The Bitter Battle Over Voter ID
Republican-controlled legislatures are pushing strict voter identification. They say it's to limit fraud. Opponents say the goal is to exclude people of color.
On the list of types of state legislation with the potential for big national impact, voter identification is right up there with moves to reduce collective-bargaining rights of public-sector unions.
Such efforts, which would require voters to provide ID at the polls, are being voted on amid fierce debate in many states. But are they motivated by a sincere desire to eliminate voter fraud, thus ensuring the integrity of the electoral process? Or are they attempts to disenfranchise segments of voters favorable to one party -- guaranteeing the other party an easier route to electoral success in 2012 -- by fighting a problem that doesn't really exist?
That depends on whom you ask.
The bills being considered are overwhelmingly the inspiration of Republicans in legislatures much friendlier to GOP goals after the 2010 midterm elections. "It's no conspiracy," says South Carolina Senate GOP Caucus Director Wesley Donehue. "We haven't talked to anybody nationally. It's all South Carolina based." He said the bill that's making its way through the legislature is one that state Republicans have been pushing for five years. "We want to make sure our elections here are fair, accessible and secure."

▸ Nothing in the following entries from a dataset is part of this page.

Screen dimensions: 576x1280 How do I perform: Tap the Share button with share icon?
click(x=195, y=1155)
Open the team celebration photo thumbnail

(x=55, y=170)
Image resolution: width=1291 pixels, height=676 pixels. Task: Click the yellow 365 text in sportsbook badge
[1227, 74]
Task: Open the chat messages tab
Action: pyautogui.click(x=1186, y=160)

"The Republican side will tell you this is to cut down on voting fraud," says Donehue's Democratic counterpart, Phil Bailey, caucus director for South Carolina Senate Democrats. "I will tell you this is something the national and state parties are pushing because of how effective the Democrats have been in getting folks to the polls. They don't like those television images of young people and African Americans lining up to vote for President Obama."

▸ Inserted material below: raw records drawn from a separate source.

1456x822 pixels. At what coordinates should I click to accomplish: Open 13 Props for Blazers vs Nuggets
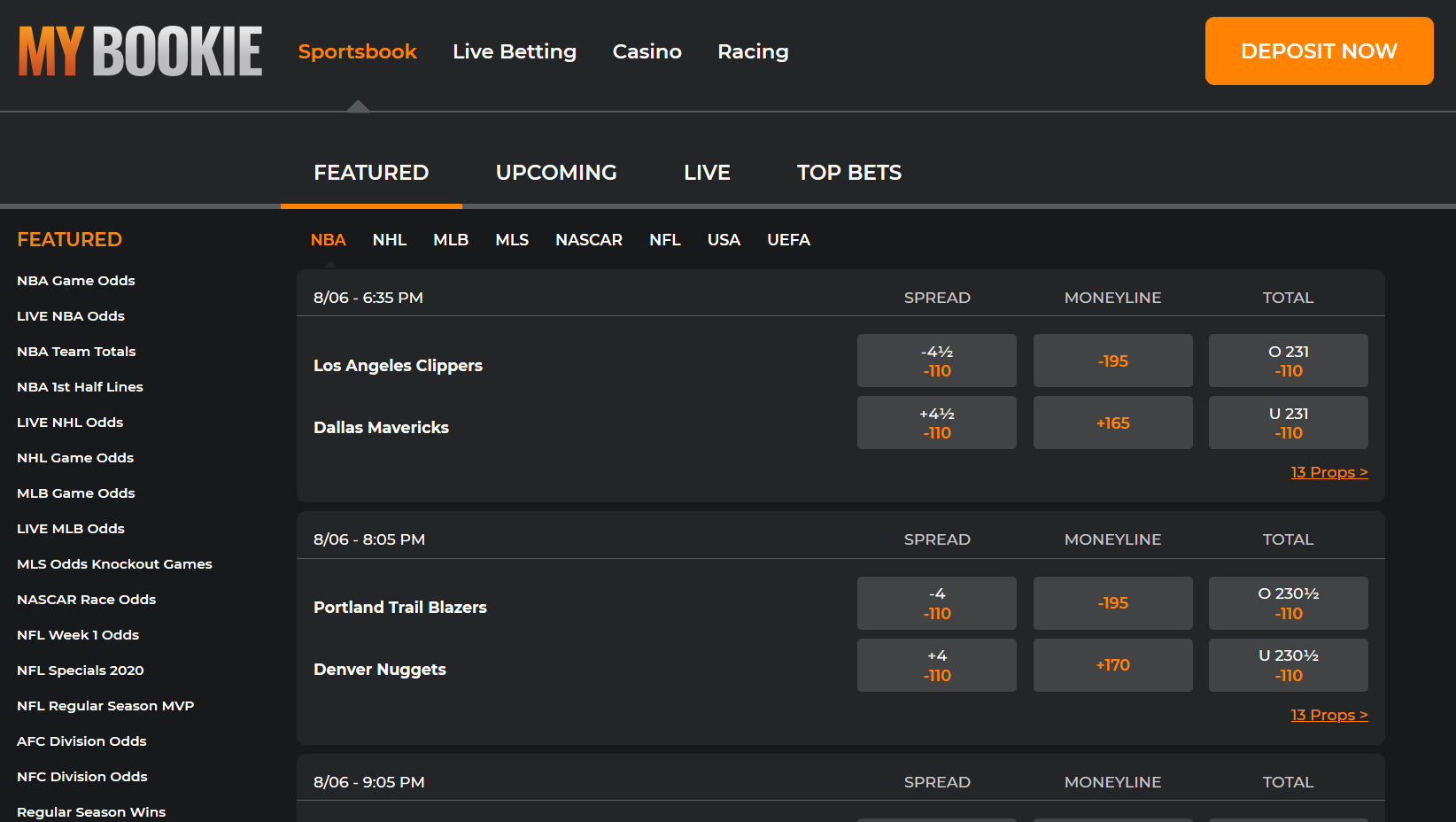click(1328, 715)
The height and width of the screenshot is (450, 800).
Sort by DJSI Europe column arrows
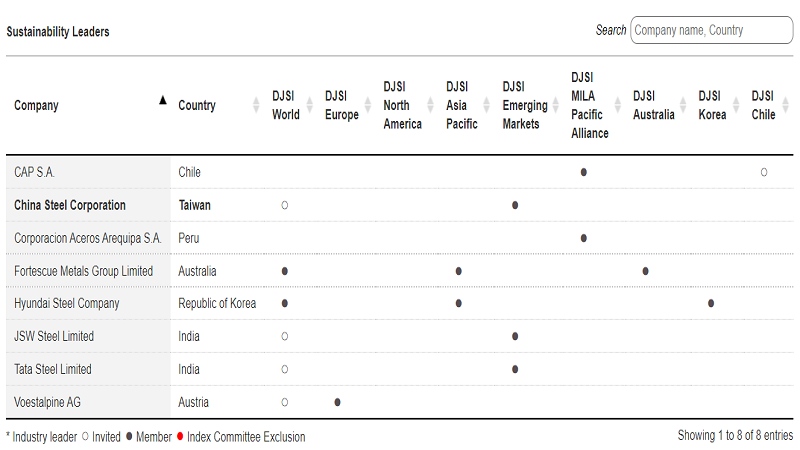(x=369, y=105)
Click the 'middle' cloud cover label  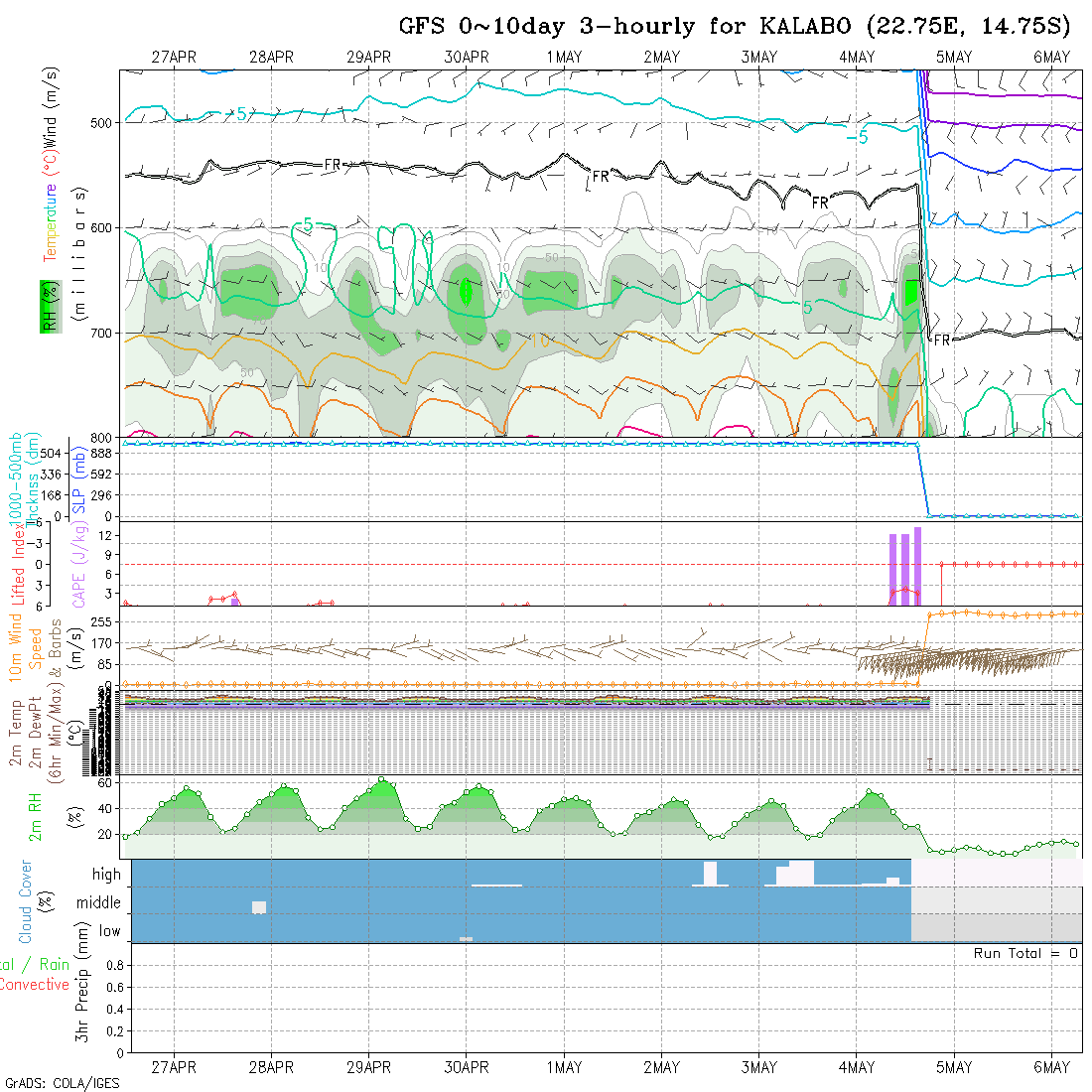[x=99, y=902]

Twenty-seven states require all prospective voters to show some form of ID to vote, according to a 2010 study by the National Conference of State Legislatures, updated in March 2011. Eight (Florida, Georgia, Hawaii, Idaho, Indiana, Louisiana, Michigan and South Dakota) request a photo ID.
In most states, no voter is turned away, but in Georgia and Indiana, voters without an acceptable form of identification can cast a provisional ballot but must return within a few days to show election officials a photo ID in order for their ballots to count. Laws in the two states have been models for much of the current legislation.
Both legislative chambers in Kansas this year passed bills that would require voters to show identification. A conference committee has been tasked to reconcile the Senate bill, which would delay until 2013 a proof-of-citizenship requirement, with a tougher House version that would give the secretary of state authority to prosecute election fraud.
After hours of contentious debate, on March 23 Ohio House Republicans passed what could be the country's most restrictive voter-identification law, one that for in-person voting would accept only a Ohio driver's license, state ID, military ID or passport. The bill now heads to the state Senate.
Reminders of Civil Rights Struggles
In the South, the debate over bills that would require additional hurdles for voters brings with it the language of a modern civil war. The region's history of racial discrimination extended prominently to voting rights until the Voting Rights Act of 1965. Signed by President Lyndon B. Johnson with Dr. Martin Luther King Jr. in attendance, it prevented states from imposing any "voting qualification or prerequisite to voting."